▶ _WORK ITEM A_: Turn the paragraph of the Solidus 1.3 text that begins "The price selecting mechanism initially built" into a short bulleted list that keeps its main facts.
▶ _WORK ITEM B_: Extend the Solidus 1.3 text with a few more paragraphs, starting after its last sentence.

▶ _EXERCISE PASSAGE_:

Previous versions already had support for different prices by currency, posing the additional challenge of how to deal with the price being determined by several factors (country and currency).

In order to accomodate this, we extended Solidus with a price selecting mechanism that accepts a PricingOptions object containing all the things that determine which price to choose.

If you want to know more about the motivations and architectural decisions involved in the VAT refactoring that has made Solidus 1.3 such a big step forward for European merchants, watch Martin's SolidusConf 2016 talk.

More Flexible Pricing

The price selecting mechanism initially built for better support of VAT can be extended rather easily to also accomodate different pricing by user role (wholesale customers) or by line item quantity (bulk discounts without having to use promotions) or by time period (summer sale!). The way it works is by adding a field to the spree_prices table, and then subclassing Spree::Variant::PriceSelector and Spree::Variant::PricingOptions to find the right price.

This flexibility removes the need for Gems like the very complex spree_price_books or spree_price_lists for a very large number of cases.

Upgrade Guide

In order to upgrade to Solidus 1.3, a couple of steps will have to be taken.

Update the Gem

First, upgrade the Solidus version in your Gemfile:

# Gemfile

gem 'solidus', "~> 1.3.0"

Then, update Solidus, but not any other Gem if possible:

bundle update --source solidus

Install Migrations

Install and run the migrations for version 1.3. This will install a lot of migrations. Have a look at the Changelog to get a good overview of what changes are in here.

rake spree:install:migrations
rake db:migrate

If the migrations don't work for you for some reason, absolutely tell us. They should provide helpful errors in case anything goes wrong.

Run upgrader tasks

As a final step, run the upgrader rake tasks. These tasks will need to be run exactly once. Don't forget to test run with a clone of your production database, so that things do not go wrong when deploying!

Migrate Shipping Rate Taxes

This task is necessary for all users. It will run over all historical shipping rates and generate newly persisted the shipping rate estimations for past orders. This will not affect the tax totals or adjustments on shipments, but it will affect how shipping rate tax estimations are displayed on the shipping rate selection page (when the order is in shipping state).

▶ _RECORDED DATA_:

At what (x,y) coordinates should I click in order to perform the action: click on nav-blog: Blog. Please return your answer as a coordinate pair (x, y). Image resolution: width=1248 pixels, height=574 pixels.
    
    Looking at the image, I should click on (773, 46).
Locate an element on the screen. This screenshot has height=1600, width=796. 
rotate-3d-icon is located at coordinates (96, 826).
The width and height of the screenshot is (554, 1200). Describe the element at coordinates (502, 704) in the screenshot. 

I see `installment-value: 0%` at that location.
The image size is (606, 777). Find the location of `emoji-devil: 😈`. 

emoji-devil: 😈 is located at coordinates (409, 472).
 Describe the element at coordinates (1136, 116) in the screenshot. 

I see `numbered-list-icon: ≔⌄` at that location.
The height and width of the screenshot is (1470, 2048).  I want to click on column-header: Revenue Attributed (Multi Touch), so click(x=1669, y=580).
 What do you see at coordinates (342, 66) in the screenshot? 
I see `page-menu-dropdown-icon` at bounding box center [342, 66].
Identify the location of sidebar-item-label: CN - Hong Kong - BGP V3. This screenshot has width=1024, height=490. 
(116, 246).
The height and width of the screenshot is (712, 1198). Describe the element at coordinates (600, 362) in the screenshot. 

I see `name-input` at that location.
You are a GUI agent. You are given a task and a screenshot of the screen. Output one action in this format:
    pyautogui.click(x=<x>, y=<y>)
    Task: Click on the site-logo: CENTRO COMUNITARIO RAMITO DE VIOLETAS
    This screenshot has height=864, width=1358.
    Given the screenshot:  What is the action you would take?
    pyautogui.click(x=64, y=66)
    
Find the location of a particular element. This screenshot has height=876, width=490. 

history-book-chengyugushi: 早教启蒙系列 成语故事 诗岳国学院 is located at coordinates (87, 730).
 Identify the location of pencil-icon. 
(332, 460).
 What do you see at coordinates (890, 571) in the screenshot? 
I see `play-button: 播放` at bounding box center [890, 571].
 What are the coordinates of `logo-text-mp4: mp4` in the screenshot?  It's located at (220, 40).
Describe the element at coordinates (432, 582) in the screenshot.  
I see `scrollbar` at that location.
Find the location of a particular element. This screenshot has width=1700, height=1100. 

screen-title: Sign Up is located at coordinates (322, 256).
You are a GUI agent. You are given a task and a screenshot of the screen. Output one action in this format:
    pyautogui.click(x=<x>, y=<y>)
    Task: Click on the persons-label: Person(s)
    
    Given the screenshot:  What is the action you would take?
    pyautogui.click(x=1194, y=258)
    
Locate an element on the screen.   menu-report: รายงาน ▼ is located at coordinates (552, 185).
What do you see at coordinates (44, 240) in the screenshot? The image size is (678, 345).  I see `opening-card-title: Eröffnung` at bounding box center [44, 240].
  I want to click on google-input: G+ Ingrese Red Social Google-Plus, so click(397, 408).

▶ _EXERCISE RESULT A_:
- The price selecting mechanism, first built for better VAT support, can be extended fairly easily to other kinds of pricing:
  - by user role (wholesale customers)
  - by line item quantity (bulk discounts without promotions)
  - by time period (a summer sale)
- To set this up, add a field to the spree_prices table.
- Then subclass Spree::Variant::PriceSelector and Spree::Variant::PricingOptions to find the right price.

▶ _EXERCISE RESULT B_:
rake solidus:migrations:migrate_shipping_rate_taxes:up

Create VAT Prices

This task is only necessary if you have value added tax configured. It will create a plethora (variants * (countries_with_vat + 1) * currencies) of price objects.

This migration will remove the default VAT zone, as it is no longer necessary (actually harmful) with the new VAT system.

rake solidus:migrations:create_vat_prices:up

Both of these tasks should be idempotent, but still: Make sure to only run them once. Don't forget to test them on a clone of your production database before you deploy.

Do It All At Once

You can run the aforementioned tasks also as one combined task:

rake solidus:upgrade:one_point_three

If you run into trouble upgrading, please open an issue on Github or poke us on Slack. We want you to have an easy time with this upgrade, even though it's a biggie.

Conclusion

Solidus 1.3 is a large release that tackles many issues that have been plagueing international Solidus users. We've drastically improved the use of Rails' i18n subsystem to provide context for translation strings, and we've added an elegant system for selecting and administering prices for different countries and currencies. This system can be easily extended to cover a multitude of use cases that required difficult-to-maintain customizations in the past.

We hope these improvements increase adoption of the platform within and outside the United States, as these changes improve the customizability of the core platform for all users.

Outlook

For the next versions, we're looking at improving the support for non-credit-card payment sources as well as further abstracting Solidus' taxation system for easier integration of external services (a much-needed feature, actually, for merchants based in the United States).